### Records for locating the described items
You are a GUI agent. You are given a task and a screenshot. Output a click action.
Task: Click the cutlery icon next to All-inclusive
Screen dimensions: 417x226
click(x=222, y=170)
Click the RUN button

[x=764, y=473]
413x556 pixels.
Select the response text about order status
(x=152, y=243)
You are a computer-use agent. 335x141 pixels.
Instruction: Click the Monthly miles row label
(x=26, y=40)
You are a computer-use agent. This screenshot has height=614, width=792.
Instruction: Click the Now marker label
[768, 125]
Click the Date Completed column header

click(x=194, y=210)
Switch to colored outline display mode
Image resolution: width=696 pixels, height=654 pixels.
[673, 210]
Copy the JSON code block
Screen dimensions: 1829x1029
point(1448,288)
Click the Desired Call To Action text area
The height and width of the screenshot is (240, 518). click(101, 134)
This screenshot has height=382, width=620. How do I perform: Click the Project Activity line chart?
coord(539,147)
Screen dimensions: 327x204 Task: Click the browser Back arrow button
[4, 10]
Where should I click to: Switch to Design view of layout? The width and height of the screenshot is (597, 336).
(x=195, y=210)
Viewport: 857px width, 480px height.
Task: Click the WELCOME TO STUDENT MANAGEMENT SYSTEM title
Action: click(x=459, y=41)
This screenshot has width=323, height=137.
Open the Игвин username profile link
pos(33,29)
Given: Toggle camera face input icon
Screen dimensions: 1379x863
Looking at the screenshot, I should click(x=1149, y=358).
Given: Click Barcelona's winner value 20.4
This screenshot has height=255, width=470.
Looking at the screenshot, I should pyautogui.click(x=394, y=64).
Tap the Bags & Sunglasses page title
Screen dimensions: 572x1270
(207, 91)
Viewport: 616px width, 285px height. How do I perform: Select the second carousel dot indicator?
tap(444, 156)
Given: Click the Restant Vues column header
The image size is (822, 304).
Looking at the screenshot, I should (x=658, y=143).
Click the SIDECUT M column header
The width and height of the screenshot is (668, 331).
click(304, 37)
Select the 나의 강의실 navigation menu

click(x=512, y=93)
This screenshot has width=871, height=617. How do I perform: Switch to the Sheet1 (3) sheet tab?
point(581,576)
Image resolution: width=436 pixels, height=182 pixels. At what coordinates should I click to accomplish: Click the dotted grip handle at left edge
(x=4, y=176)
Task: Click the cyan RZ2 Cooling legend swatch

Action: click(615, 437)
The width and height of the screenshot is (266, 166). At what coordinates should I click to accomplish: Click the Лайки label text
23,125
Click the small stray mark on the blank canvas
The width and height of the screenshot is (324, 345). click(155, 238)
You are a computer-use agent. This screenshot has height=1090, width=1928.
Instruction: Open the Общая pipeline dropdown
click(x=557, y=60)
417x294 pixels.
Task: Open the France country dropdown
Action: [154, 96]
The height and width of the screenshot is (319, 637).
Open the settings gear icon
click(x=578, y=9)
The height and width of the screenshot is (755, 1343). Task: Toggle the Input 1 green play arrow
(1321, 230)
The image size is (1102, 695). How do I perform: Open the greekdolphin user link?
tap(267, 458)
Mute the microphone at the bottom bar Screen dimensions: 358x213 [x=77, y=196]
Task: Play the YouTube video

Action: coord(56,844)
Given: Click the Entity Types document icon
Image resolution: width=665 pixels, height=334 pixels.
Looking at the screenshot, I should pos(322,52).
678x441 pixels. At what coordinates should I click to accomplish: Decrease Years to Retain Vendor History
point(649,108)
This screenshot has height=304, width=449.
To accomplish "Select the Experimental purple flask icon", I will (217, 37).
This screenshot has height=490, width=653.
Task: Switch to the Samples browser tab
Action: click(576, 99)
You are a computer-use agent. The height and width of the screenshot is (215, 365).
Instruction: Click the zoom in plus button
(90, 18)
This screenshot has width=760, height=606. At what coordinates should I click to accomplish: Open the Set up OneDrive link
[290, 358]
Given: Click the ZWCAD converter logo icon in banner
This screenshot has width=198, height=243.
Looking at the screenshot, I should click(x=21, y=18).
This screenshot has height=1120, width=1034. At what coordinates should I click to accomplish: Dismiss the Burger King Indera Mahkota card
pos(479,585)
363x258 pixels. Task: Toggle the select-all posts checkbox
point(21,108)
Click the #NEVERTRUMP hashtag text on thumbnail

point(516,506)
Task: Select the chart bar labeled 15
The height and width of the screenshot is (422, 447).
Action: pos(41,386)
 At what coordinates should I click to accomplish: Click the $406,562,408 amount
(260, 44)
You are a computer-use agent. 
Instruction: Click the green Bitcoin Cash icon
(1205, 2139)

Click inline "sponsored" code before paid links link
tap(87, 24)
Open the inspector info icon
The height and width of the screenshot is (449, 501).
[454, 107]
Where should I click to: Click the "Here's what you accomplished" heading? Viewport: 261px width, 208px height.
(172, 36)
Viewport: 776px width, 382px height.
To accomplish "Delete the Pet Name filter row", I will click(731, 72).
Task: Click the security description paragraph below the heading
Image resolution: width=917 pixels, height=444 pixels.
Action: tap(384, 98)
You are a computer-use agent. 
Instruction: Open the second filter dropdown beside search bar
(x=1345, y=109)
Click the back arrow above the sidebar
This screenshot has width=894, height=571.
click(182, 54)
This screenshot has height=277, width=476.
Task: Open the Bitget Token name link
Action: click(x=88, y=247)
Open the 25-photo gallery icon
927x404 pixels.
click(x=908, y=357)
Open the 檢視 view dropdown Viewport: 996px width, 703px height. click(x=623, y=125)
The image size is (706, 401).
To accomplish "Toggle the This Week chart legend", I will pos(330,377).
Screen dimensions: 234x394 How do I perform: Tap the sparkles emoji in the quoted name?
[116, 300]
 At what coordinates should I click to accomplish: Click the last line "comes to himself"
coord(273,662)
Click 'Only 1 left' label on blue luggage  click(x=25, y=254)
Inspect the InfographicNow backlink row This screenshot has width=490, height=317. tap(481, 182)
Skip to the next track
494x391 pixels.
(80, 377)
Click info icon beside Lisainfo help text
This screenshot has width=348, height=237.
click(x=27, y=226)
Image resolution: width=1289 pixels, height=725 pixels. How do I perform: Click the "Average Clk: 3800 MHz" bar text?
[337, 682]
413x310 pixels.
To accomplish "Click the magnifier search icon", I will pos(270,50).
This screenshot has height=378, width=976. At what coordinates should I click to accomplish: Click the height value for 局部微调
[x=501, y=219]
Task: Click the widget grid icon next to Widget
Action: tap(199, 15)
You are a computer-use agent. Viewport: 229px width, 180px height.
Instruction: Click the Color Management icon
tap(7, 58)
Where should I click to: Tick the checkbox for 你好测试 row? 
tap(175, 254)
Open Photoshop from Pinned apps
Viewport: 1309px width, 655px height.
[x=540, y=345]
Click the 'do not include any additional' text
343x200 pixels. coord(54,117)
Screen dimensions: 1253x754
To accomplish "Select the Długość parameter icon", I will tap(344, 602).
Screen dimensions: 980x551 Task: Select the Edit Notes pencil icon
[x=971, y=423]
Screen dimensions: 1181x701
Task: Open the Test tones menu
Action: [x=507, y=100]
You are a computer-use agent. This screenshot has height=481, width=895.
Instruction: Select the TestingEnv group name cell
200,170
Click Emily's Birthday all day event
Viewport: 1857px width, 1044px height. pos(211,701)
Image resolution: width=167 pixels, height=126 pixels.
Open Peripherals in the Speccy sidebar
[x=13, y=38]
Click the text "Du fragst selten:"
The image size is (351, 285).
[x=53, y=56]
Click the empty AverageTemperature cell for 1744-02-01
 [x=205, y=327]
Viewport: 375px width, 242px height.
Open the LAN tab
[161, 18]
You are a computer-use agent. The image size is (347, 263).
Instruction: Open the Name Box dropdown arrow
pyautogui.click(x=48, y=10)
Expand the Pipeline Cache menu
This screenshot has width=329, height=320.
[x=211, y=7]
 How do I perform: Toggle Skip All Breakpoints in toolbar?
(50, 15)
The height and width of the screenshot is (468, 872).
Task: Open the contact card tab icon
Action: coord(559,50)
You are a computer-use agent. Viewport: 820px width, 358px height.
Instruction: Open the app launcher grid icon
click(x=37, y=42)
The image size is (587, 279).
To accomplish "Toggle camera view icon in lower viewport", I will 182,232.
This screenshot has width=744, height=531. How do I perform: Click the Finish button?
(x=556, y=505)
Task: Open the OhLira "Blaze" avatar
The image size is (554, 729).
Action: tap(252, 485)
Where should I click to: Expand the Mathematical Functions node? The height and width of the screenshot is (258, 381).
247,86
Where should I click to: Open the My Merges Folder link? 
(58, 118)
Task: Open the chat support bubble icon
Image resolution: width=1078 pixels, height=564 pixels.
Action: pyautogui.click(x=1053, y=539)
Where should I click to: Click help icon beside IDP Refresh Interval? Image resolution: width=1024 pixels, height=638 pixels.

### TO BE DONE
Copy the items above, from the line with "You are a computer-use agent. 335x141 pixels." up to and including the line with "click(x=512, y=93)", reproducing each line without change.

### SOLUTION TO THIS EXERCISE
You are a computer-use agent. 335x141 pixels.
Instruction: Click the Monthly miles row label
(x=26, y=40)
You are a computer-use agent. This screenshot has height=614, width=792.
Instruction: Click the Now marker label
[768, 125]
Click the Date Completed column header

click(x=194, y=210)
Switch to colored outline display mode
Image resolution: width=696 pixels, height=654 pixels.
[673, 210]
Copy the JSON code block
Screen dimensions: 1829x1029
point(1448,288)
Click the Desired Call To Action text area
The height and width of the screenshot is (240, 518). click(101, 134)
This screenshot has height=382, width=620. How do I perform: Click the Project Activity line chart?
coord(539,147)
Screen dimensions: 327x204 Task: Click the browser Back arrow button
[4, 10]
Where should I click to: Switch to Design view of layout? The width and height of the screenshot is (597, 336).
(x=195, y=210)
Viewport: 857px width, 480px height.
Task: Click the WELCOME TO STUDENT MANAGEMENT SYSTEM title
Action: click(x=459, y=41)
This screenshot has width=323, height=137.
Open the Игвин username profile link
pos(33,29)
Given: Toggle camera face input icon
Screen dimensions: 1379x863
Looking at the screenshot, I should click(x=1149, y=358).
Given: Click Barcelona's winner value 20.4
This screenshot has height=255, width=470.
Looking at the screenshot, I should pyautogui.click(x=394, y=64).
Tap the Bags & Sunglasses page title
Screen dimensions: 572x1270
(207, 91)
Viewport: 616px width, 285px height. How do I perform: Select the second carousel dot indicator?
tap(444, 156)
Given: Click the Restant Vues column header
The image size is (822, 304).
Looking at the screenshot, I should (x=658, y=143).
Click the SIDECUT M column header
The width and height of the screenshot is (668, 331).
click(304, 37)
Select the 나의 강의실 navigation menu

click(x=512, y=93)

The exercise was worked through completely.